- [Exercise objective]: The line containing "How do I perform: Open help" marks the start; extract exactly from it through the last line of the entries, and omit any pictures.

- [Listed entries]:
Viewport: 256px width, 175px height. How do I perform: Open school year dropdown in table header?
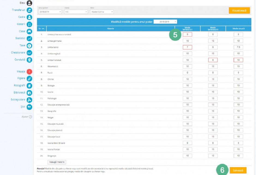(x=165, y=22)
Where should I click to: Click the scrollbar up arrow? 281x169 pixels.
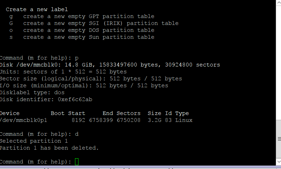tap(279, 3)
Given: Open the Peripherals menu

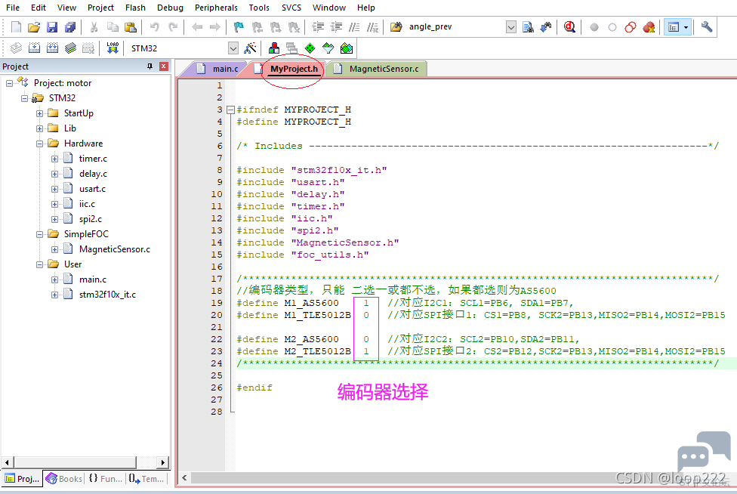Looking at the screenshot, I should tap(216, 8).
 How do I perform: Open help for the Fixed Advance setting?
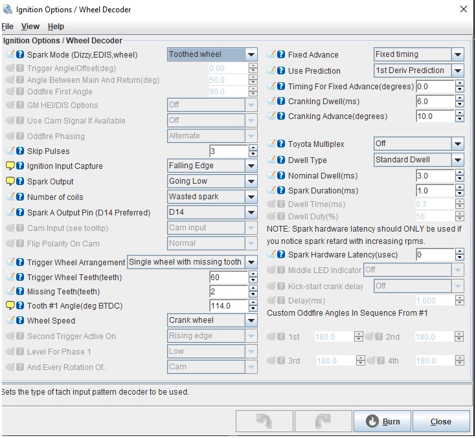281,55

- [Output]:
 How do I perform: Open help for the Fixed Advance setting?
281,55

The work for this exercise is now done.